%%
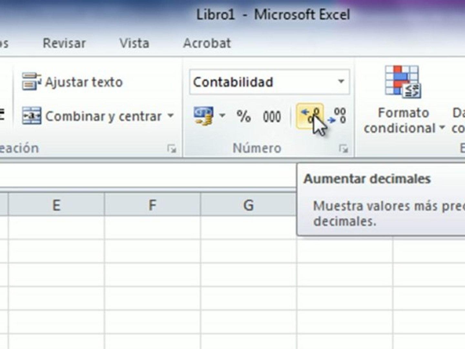Screen dimensions: 465x349
Task: Click the Formato condicional dropdown arrow
Action: (442, 129)
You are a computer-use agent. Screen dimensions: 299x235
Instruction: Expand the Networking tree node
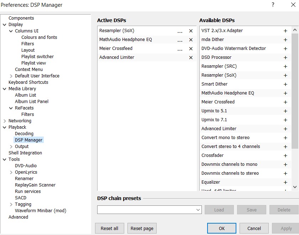click(x=5, y=121)
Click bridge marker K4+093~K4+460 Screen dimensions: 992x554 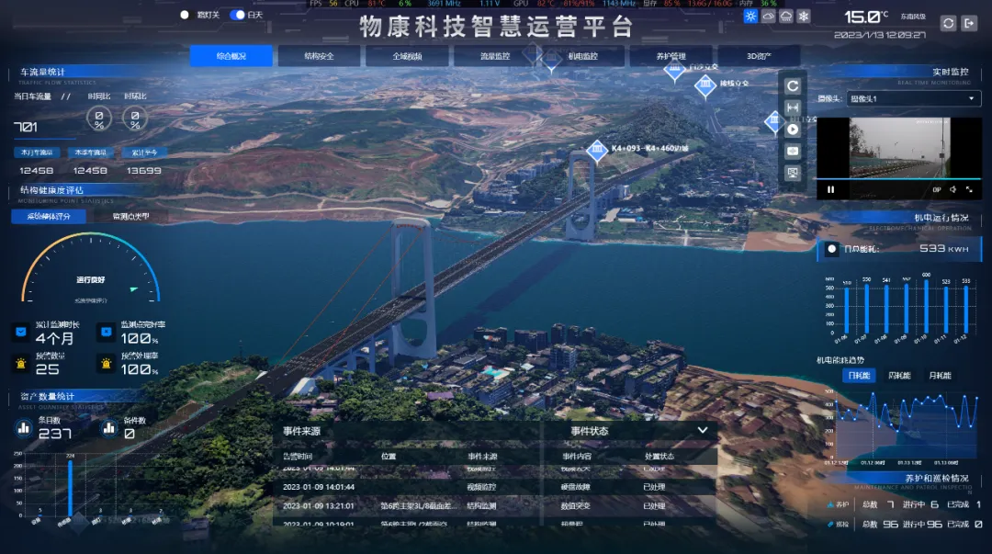[x=596, y=150]
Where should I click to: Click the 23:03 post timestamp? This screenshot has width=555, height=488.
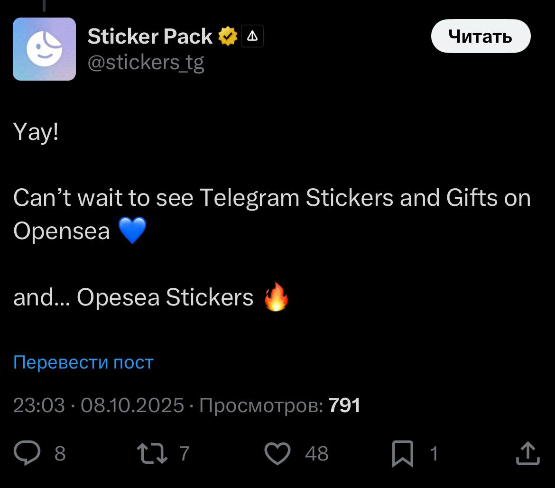point(39,405)
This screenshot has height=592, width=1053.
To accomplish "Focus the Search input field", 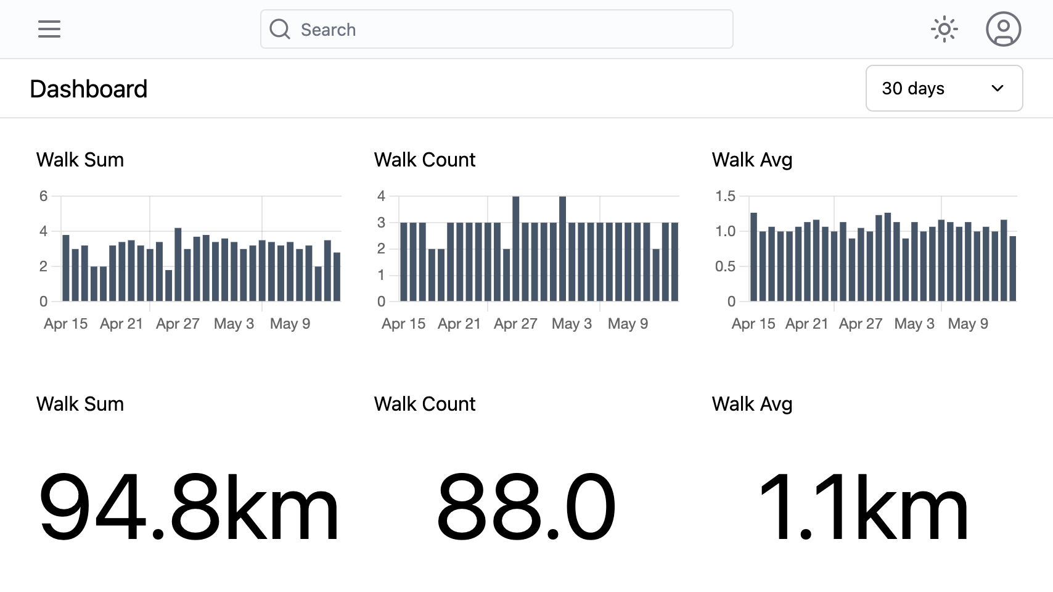I will pyautogui.click(x=496, y=29).
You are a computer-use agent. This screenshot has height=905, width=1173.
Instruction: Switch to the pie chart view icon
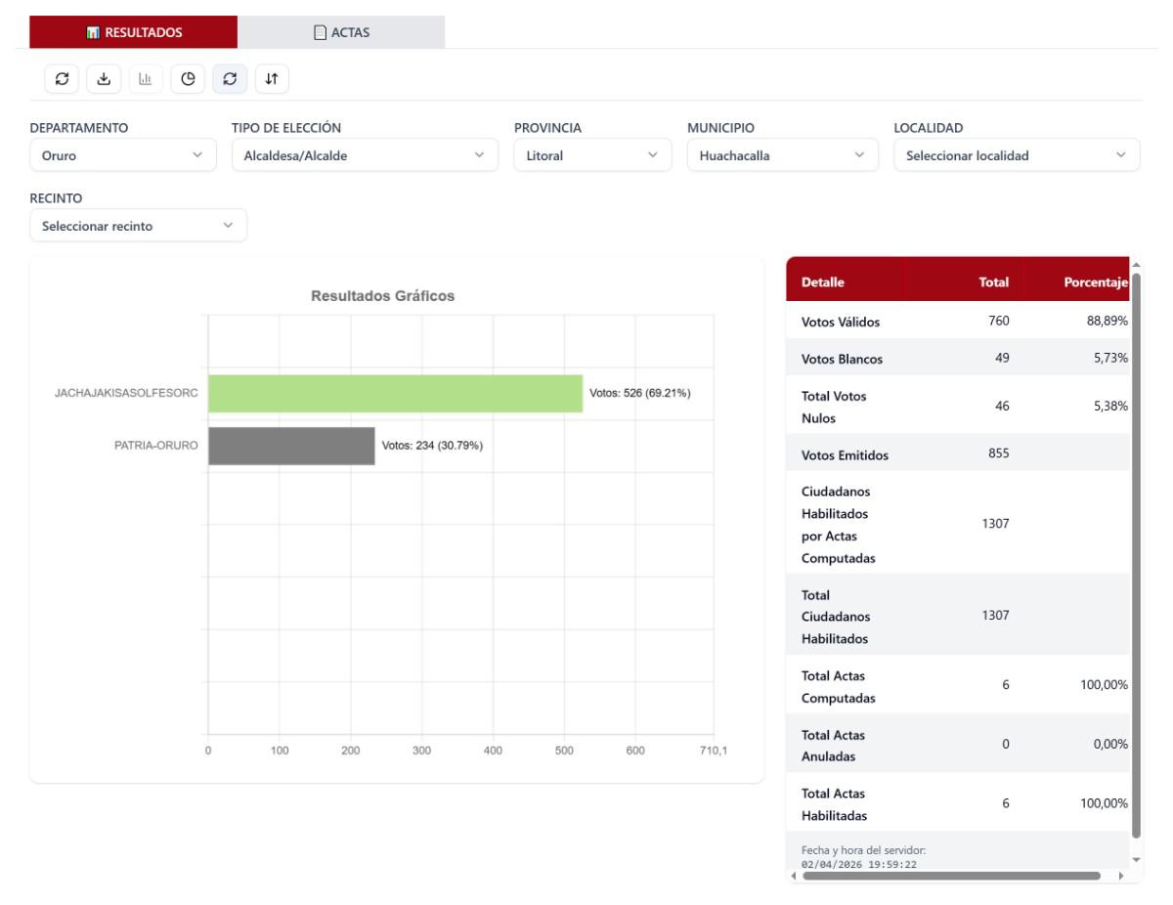coord(188,78)
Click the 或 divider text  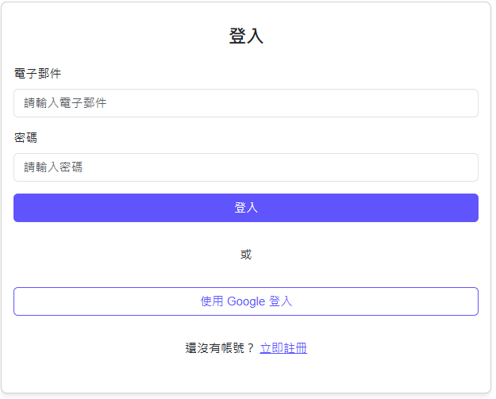(x=246, y=255)
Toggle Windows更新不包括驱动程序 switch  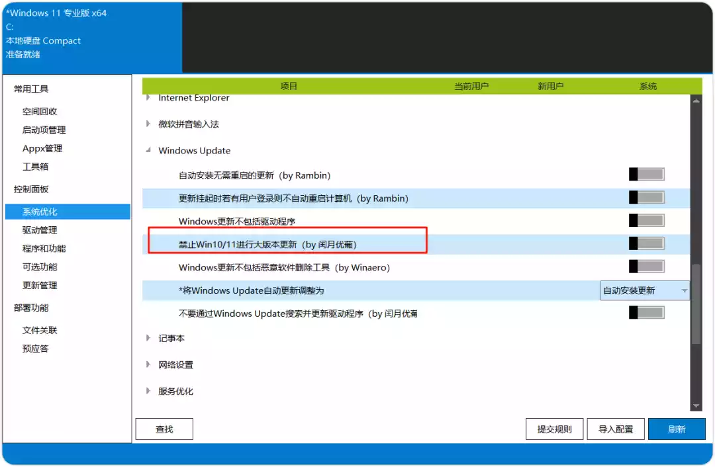tap(646, 220)
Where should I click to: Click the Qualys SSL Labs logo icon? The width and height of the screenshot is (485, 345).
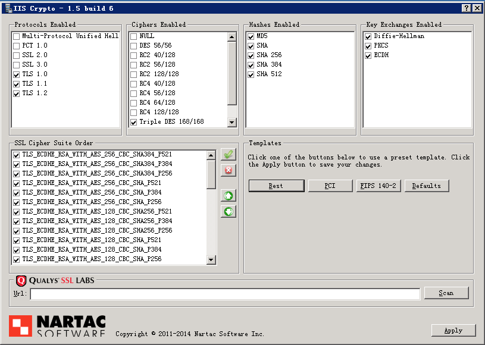[21, 281]
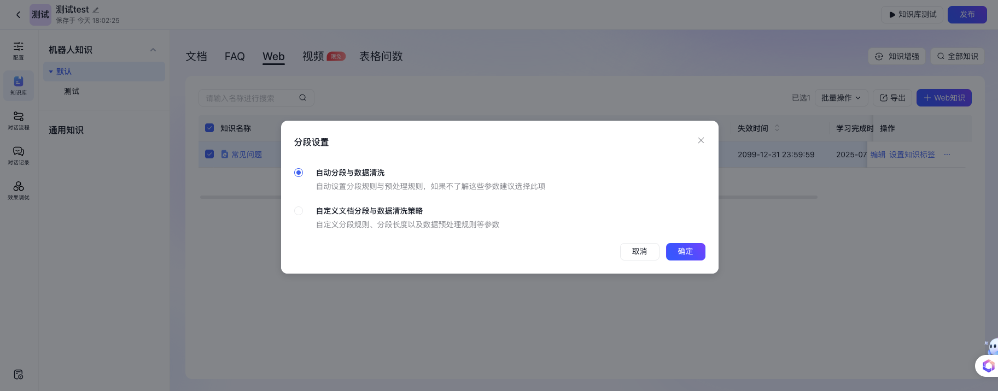This screenshot has width=998, height=391.
Task: Switch to the 表格问数 tab
Action: [x=381, y=56]
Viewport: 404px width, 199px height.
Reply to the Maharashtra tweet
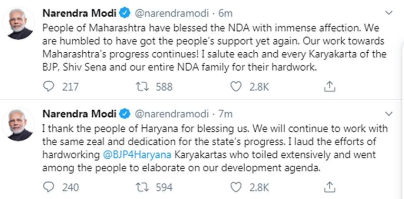click(x=49, y=87)
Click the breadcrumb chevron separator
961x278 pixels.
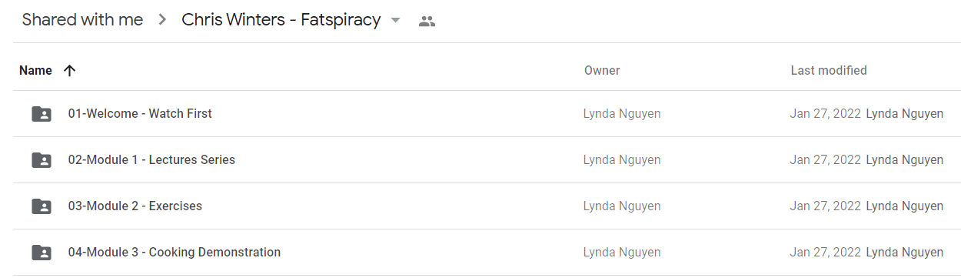point(162,21)
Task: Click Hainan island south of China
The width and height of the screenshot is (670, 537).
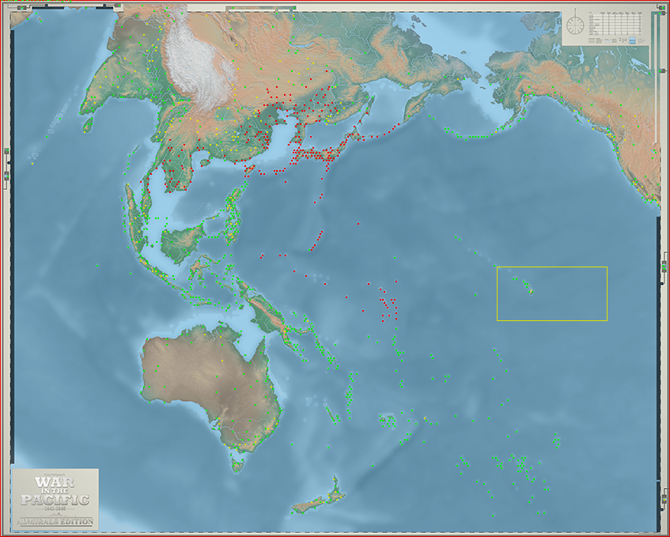Action: pos(206,163)
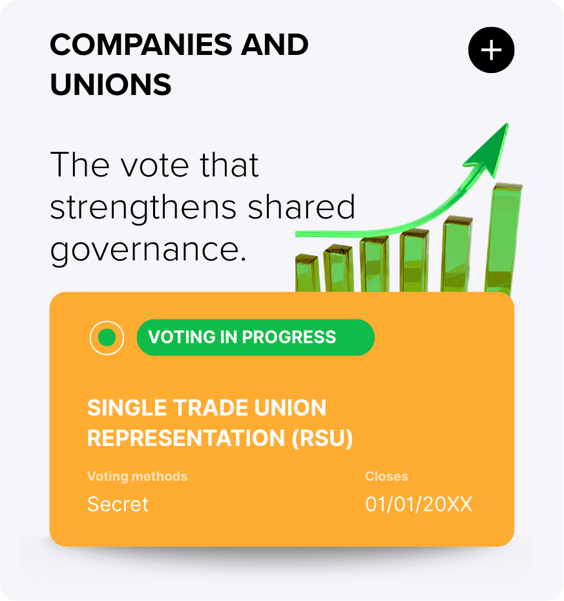This screenshot has width=564, height=601.
Task: Click the VOTING IN PROGRESS badge
Action: [x=255, y=337]
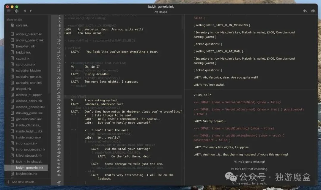Open the knot navigation icon in toolbar
The width and height of the screenshot is (321, 190).
tap(17, 11)
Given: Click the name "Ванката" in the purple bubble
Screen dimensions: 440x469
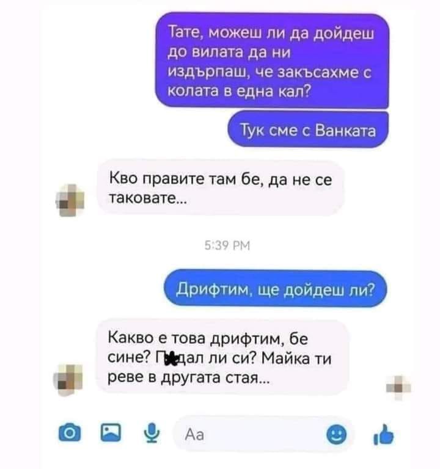Looking at the screenshot, I should 345,131.
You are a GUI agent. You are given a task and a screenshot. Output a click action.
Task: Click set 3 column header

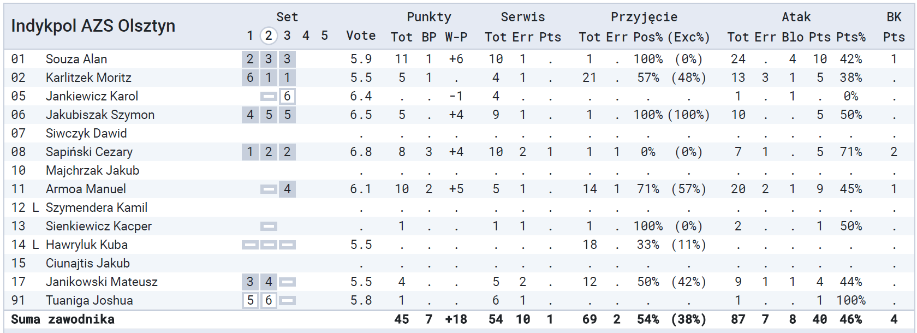(287, 36)
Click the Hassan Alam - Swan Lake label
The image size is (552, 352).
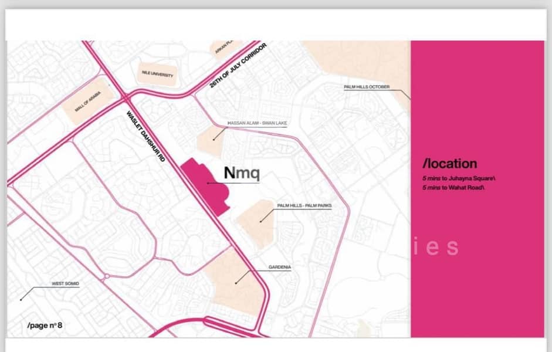256,123
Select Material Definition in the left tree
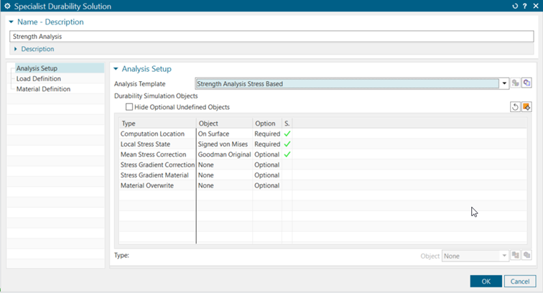The image size is (543, 293). [x=43, y=89]
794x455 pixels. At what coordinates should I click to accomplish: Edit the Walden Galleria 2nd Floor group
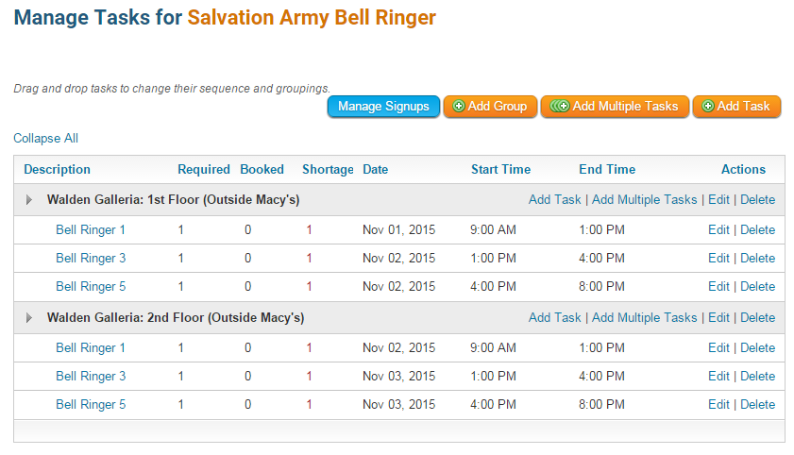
%%
Every line above carrying the word "computer" needs to be shown.

TASK OUTPUT:
You are a computer-use agent. Screen dimensions: 299x235
You are a computer-use agent. This screenshot has height=905, width=1173.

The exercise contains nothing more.